With fewer members, the Senate could be a more collaborative place than the House, but Dr. Fenno found that senators could easily become out of touch with their home states.
“When you go out campaigning with a senator, you feel like he’s doing something he hasn’t done lately,” he told the New York Times in 1983. “The great difference between Senate and House campaigns is the media. A Senate campaign depends on the media. A House campaign depends on handshakes.”
Dr.
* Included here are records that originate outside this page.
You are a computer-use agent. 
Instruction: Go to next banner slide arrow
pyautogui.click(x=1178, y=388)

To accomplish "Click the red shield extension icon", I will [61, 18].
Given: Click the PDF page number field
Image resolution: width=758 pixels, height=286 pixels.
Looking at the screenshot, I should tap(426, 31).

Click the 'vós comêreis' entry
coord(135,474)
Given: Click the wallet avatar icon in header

Fenno published in-depth studies of several senators, including Dan Quayle (R-Ind.), who served as George H.W. Bush’s vice president; John Glenn (D-Ohio); Pete V. Domenici (R-N.M.); Mark Andrews (R-N.D.); and Arlen Specter, a senator from Pennsylvania who began his political career as a Democrat, then became a Republican and later switched back to the Democratic Party.
The books contained many candid observations, including Quayle’s sometimes profane language and, despite his Republican credentials, “a willingness — almost an eagerness — to lean occasionally against the accepted position of conservatives.”
In 1984, Dr. Fenno followed the short-lived presidential campaign of Glenn, the astronaut turned senator.
“He would have made a good president,” Dr. Fenno concluded, except for one thing: “I found him to be uncomfortable in political situations. He is a natural hero, not a natural politician.”
Richard Francis Fenno Jr. was born Dec. 12, 1926, in Winchester, Mass. His father was in the coal business; his mother died when he was a child.
He served in the Navy during World War II, then attended Amherst College in Massachusetts, graduating in 1948. He received a doctorate in political science from Harvard University in 1956.
He joined the Rochester faculty a year later and, with another professor, William Riker, helped build one of the country’s foremost political science departments. Dr. Fenno also led efforts to increase diversity among the faculty and student body.
He was a past president of the American Political Science Association, which named a book award in his honor. Dr. Fenno officially retired in 2003 but maintained a campus office — and a study carrel in the library — until his late 80s.
His final book, “The Challenge of Congressional Representation,” was published in 2013.
Survivors include his wife of 71 years, the former Nancy Davidson of Rye; a son, Craig Fenno of Armonk, N.Y.; a sister; and two grandchildren. Another son, Mark Fenno, died in 2017.
Dr. Fenno wrote almost equally about Republicans and Democrats and explored rural, urban and African American congressional districts in depth. Yet he never endorsed any candidates for public office, and even many who were close to him could not say what his private political views may have been.